How to Reimagine a Historic Landscape Design
Ask This Old House landscape designer Jenn Nawada uses an historic landscape design from a protégé of Frederick Law Olmsted as inspiration to transform an overgrown backyard
- Wearing gardening gloves, identify weeds and begin clearing the area by pulling out weeds from the roots. Use a rake to clear larger areas of brush.
- If there are plants which can be transplanted, use a border spade or transplant spade to dig down around the roots. Dig an outline around the root ball, position the blade under the root ball, and remove it from the ground. Place the plant on a tarp until you’re ready to replant it.
- Leave any perennial plants that can be salvaged in their current location.
- With the area clear and down to the soil, lay down stepping stones. Dig down a bit to ensure the stones lay flat on the soil and backfill as needed to prevent wobbling.

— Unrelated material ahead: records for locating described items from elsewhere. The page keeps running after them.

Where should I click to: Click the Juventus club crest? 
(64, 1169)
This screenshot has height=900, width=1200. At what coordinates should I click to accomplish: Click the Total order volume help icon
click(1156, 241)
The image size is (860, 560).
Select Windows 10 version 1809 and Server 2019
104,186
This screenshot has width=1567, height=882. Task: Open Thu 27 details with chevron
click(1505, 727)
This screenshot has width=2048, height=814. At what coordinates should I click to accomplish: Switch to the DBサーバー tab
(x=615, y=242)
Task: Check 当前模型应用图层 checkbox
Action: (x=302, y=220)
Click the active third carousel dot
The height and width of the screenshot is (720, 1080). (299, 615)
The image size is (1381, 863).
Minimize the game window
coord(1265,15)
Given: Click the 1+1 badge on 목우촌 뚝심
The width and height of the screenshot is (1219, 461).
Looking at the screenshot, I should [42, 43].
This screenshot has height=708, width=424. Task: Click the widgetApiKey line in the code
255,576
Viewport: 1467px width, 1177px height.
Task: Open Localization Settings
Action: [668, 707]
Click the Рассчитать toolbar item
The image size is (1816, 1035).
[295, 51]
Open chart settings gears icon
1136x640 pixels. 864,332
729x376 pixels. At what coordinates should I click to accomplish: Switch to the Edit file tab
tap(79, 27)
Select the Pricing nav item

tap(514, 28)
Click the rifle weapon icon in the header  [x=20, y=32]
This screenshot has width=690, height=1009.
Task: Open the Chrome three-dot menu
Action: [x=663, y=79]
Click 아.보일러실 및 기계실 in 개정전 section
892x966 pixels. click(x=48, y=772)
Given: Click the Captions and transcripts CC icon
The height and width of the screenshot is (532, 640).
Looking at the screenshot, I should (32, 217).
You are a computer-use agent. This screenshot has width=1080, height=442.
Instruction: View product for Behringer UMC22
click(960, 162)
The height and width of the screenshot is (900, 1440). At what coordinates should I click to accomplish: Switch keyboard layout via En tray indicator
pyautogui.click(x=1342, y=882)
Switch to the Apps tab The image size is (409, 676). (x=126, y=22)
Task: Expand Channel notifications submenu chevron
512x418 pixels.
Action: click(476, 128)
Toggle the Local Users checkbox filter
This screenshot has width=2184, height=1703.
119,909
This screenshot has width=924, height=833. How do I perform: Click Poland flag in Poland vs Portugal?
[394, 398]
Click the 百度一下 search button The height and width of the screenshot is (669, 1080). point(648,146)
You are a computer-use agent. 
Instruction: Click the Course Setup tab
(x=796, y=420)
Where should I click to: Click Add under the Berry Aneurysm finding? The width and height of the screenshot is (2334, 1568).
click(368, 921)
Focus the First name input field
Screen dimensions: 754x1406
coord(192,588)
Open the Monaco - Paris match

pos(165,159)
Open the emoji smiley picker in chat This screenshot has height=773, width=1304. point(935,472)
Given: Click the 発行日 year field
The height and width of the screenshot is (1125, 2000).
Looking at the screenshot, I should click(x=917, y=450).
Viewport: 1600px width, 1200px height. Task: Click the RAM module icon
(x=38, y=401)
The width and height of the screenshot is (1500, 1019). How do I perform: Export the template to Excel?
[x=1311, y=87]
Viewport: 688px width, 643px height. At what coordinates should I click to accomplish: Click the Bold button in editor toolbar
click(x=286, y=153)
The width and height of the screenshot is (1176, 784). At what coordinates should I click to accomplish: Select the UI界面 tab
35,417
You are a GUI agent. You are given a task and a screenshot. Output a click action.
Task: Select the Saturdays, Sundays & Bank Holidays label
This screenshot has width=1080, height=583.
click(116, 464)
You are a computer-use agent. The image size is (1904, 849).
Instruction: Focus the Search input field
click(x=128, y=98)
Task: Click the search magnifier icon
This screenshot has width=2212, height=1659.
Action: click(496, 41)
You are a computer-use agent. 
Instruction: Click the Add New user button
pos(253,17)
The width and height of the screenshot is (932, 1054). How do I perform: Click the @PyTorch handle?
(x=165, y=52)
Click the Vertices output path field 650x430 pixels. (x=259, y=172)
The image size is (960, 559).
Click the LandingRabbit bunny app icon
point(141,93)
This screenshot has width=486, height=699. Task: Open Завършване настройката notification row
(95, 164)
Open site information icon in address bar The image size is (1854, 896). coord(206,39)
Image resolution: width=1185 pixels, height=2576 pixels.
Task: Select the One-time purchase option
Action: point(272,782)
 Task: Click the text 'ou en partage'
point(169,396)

- To create a makeshift trellis, put nails into a fence and tie a piece of string along the nails. Attach climbing vine plants along the string.
- While still in pots, stage the plants, keeping those with similar needs together. Consider bloom sequences so that there is year-round interest throughout the entire design.
- Remove plants from their plastic canisters by tapping them out from the bottom. Gently tease out the roots from the root ball using hands or a hand rake.
- Dig holes twice as wide as the root ball, but not quite as deep. The top of the root ball should be even with the soil line. Place plants in the holes and backfill with soil and compost mix.
- Use the same technique to transplant any salvaged plants.
- If planting new bulbs, dig a hole using a hand trowel a few inches down. Place the bulb in the ground and backfill with soil.
- When all the plants are in the ground, cover with two inches of mulch using a rake. Be sure not to cover up the stems with the mulch. This will suffocate the plant.
- Water thoroughly until the plants are established.